東京ヴェルディのシステムはいつも通りの【4-3-3】でした。
前節第5節の金沢戦後に「富澤清太郎」から『平君も途中まで練習に参加していましたが、色々なチームの事情もあっての欠場という形になりました。』とコメントがあったため、何かチーム内で確執があったのではないかとの憶測もありましたが、杞憂に終わったようです。
今節「平智広」はしっかりとスタメン復帰しました。
-水戸ホーリーホックのシステムは?
水戸ホーリーホックは【4-1-2-3】でしたが、【4-1-4-1】に近い感じも受けました。

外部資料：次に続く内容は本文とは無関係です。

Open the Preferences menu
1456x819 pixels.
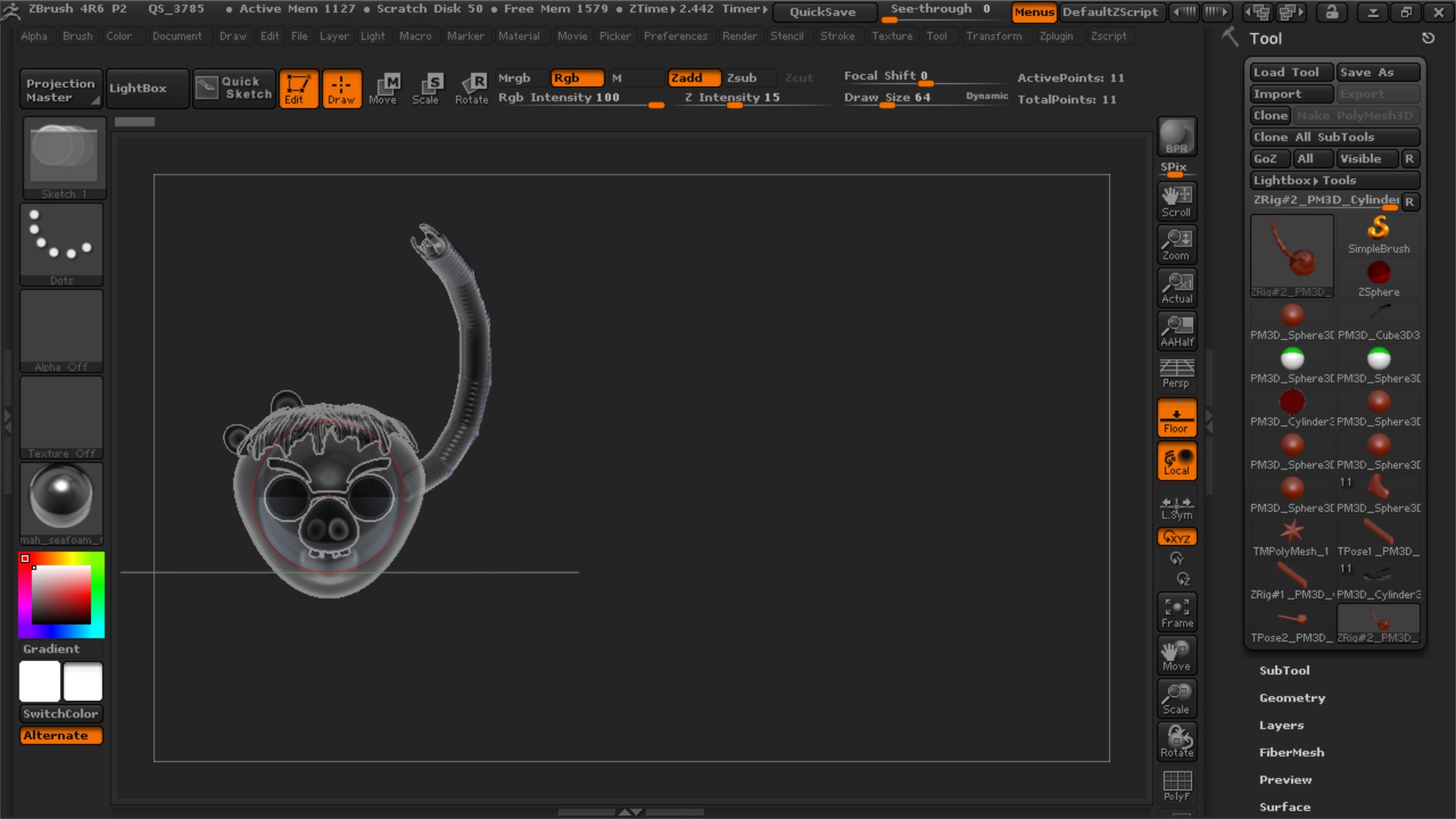675,36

トップの「中山仁斗」はフィジカルもあり、ポストプレーにも長けていて「THEフォワードタイプ」。
再三攻撃の起点となっていました。
-それでは今節における東京ヴェルディの修正点をお願いします。
守備面をしっかり強化しようという意図が見て取れました。
前節に7失点という大量失点を喫してしまいましたので、守備面で以下2つのポイントを修正していたと思います。

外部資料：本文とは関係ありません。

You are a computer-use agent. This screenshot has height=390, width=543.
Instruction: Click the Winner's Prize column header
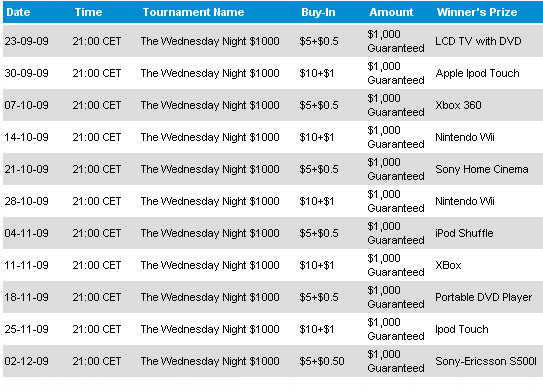(477, 12)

センターバックを前節の「富澤清太郎」と「馬場晴也」から「平智広」「加藤弘堅」に2枚とも変更しました。
「富澤清太郎」はやはりピークアウトした感が否めず、守備を全面的に任せるには「馬場晴也」はまだ経験値が足りないという考えがあったと思います。
東京ヴェルディの攻撃時の特徴に可変システムがあげられます。
(1)左サイドバックのワイドストライカー化
良く見られるのが、左サイドバックを高い位置まで押し上げ、センターバックがスライドすることで最終ラインを3枚にするパターン。
システムでいうと【3-1-2-4】になります。
(2)若狭ロール
右サイドバックに「若狭大志」が入る際に見られるパターンですが、ボランチの位置に移動して、中盤で数的優位を作ります。

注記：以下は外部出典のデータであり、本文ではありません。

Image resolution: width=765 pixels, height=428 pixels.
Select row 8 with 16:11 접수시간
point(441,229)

いわゆる偽サイドバックで一種で、マンチェスターシティの「ジョアン・カンセロ」選手の動き(カンセロロール)に準えて「若狭ロール」と勝手に呼んでいます。
(3)偽センターバック
さらに「加藤弘堅」がセンターバックに入った場合は、偽センターバックが発動します。
「加藤弘堅」がひとつ前のラインにあがり、ボランチを担うことでこちらも中盤の数的優位を確保する動きです。
このパターンでわかるのが、いずれも「最終ラインを3枚としている」ということです。
-最終ラインを3枚とすることで何が起きるのでしょうか?
最終ラインを3枚にしていることで「被カウンター時に非常に脆い守備陣形」になります。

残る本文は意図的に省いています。